24 April 2019

Hadapi Tantangan Kondisi Ekstrim di Alam, BMKG Gandeng UNIMUDA Sorong

Foto Rektor UNIMUDA Sorong bersama BMKG Pusat

Jakarta | Badan Meteorologi Klimatologi dan Geofisika menjalin kerjasama dengan Universitas Pendidikan  Muhammadiyah (UNIMUDA) Sorong dalam menghadapi peningkatan tantangan kondisi ekstrim yang terjadi di alam, kerjasama ini juga merupakan tindak lanjut dari Nota Kesepahaman yang telah ditandatangani BMKG dan Pimpinan Pusat Muhammadiyah beberapa waktu yang lalu.

Nota Kesepahaman ini merupakan wujud upaya BMKG dalam melakukan lompatan untuk meningkatkan pemahaman & kesadaran masyarakat di Indonesia tentang pentingnya informasi meteorologi, klimatologi, dan geofisika (MKG) terutama dalam rangka mengurangi risiko bencana yg dapat terjadi sewaktu-waktu.

Bertempat di Mercure Convention Centre Ancol – Jakarta Utara, Rektor Universitas Pendidikan Muhammadiyah (UNIMUDA) Sorong, Dr. Rustamadji, M.Si., resmi menandatangani MoU kerjasama bersama Kepala Badan Meteorologi Klimatologi dan Geofisika Pusat, Prof. Ir.

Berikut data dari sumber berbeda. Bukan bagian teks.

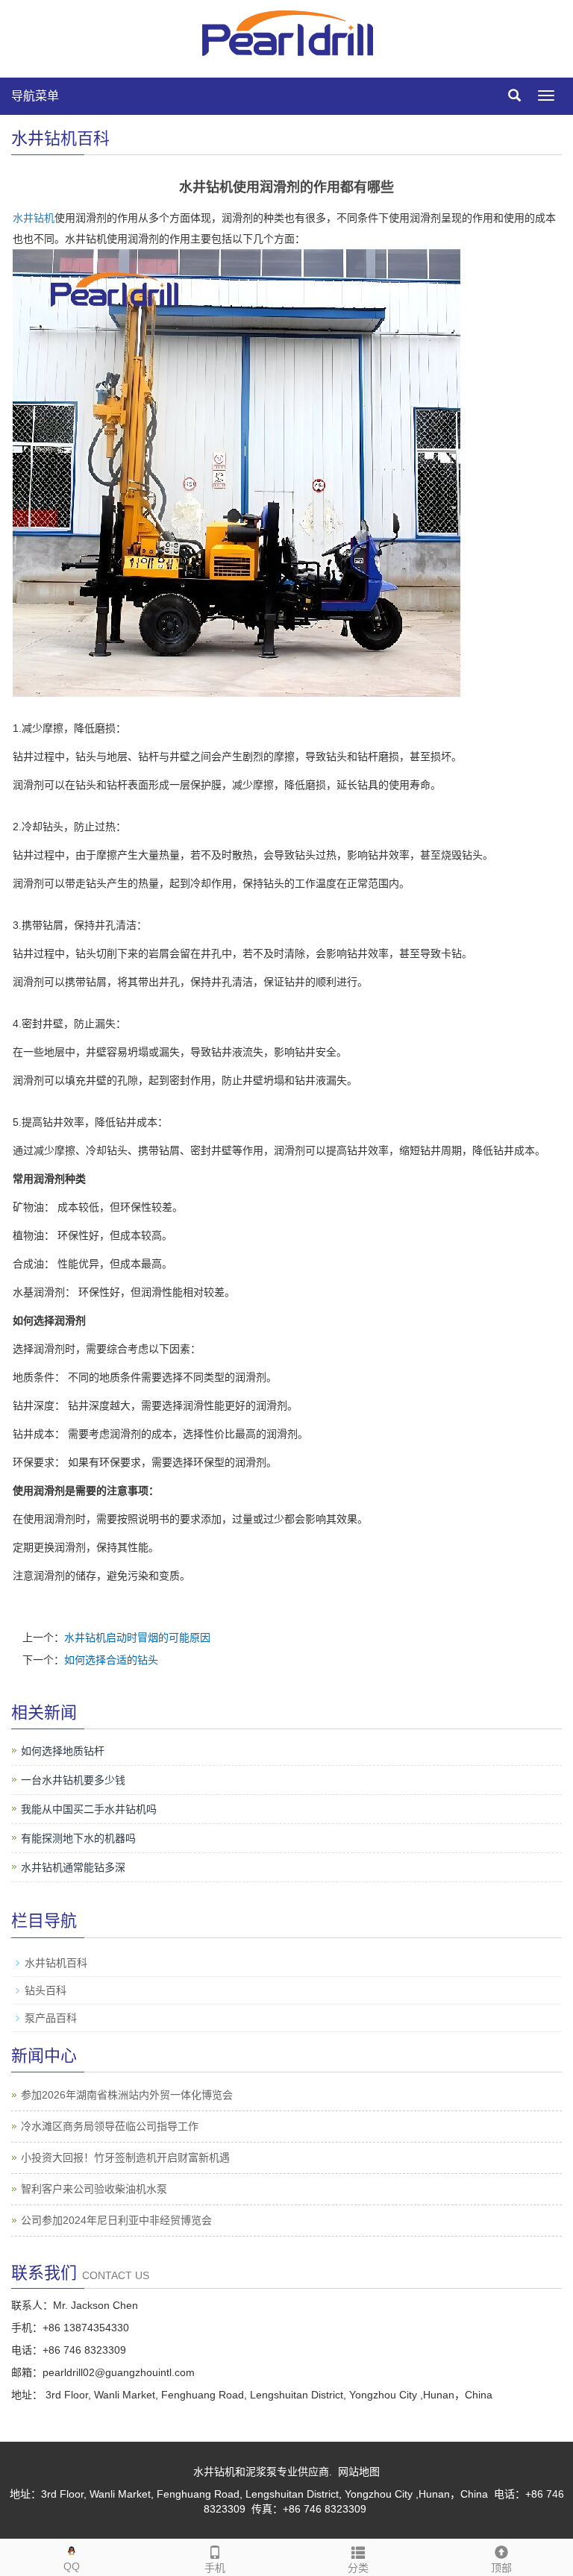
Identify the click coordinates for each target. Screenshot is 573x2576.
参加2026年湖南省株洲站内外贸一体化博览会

Dwikorita Karnawati, M.Sc., Ph.D.,  yang dilanjutkan dengan Rakornas BMKG 2019 pada tanggal 23 April 2019.

Rektor UNIMUDA Sorong, sangat mengapresiasi kerjasama ini, pasalnya bahwa Lembaga sekelas BMKG merupakan salah satu Lembaga penyelamat kemanusian yang sangat seksi.

MoU ini sangat bergengsi, karena BMKG ini merupakan Lembaga yang sangat seksi, apalagi akhir-akhir ini tercatat bahwa peningkatan bencana di negara kita begitu tinggi, sehingga aktivitas BMKG juga sangat meningkat. Alhamdulillah UNIMUDA Sorong bisa ikut berperan dalam rangka mendukung untuk mengatasi tantangan Kondisi-kondisi ekstrim yang terjadi di negara kita dan apalagi UNIMDUA Sorong dalam hal ini disejajarkan dengan Lembaga-lembaga yang sudah mempunyai branding yang sangat bagus di Indonesia”.Kata Rektor UNIMUDA melalui saluran seluler.

Ditambahkan oleh Rektor UNIMUDA Sorong bahwa isi dari kerjasama ini nanti salah satunya adalah dalam bidang riset dan pengabdian pada masyarakat dalam bentuk pelatihan-pelatihan tentang edukasi peringatan dini terhadap bencana, dan semua kegiatan tersebut secara otomatis bisa mendukung peringkat akreditasi baik tingkat program studi maupun institusi. [ds].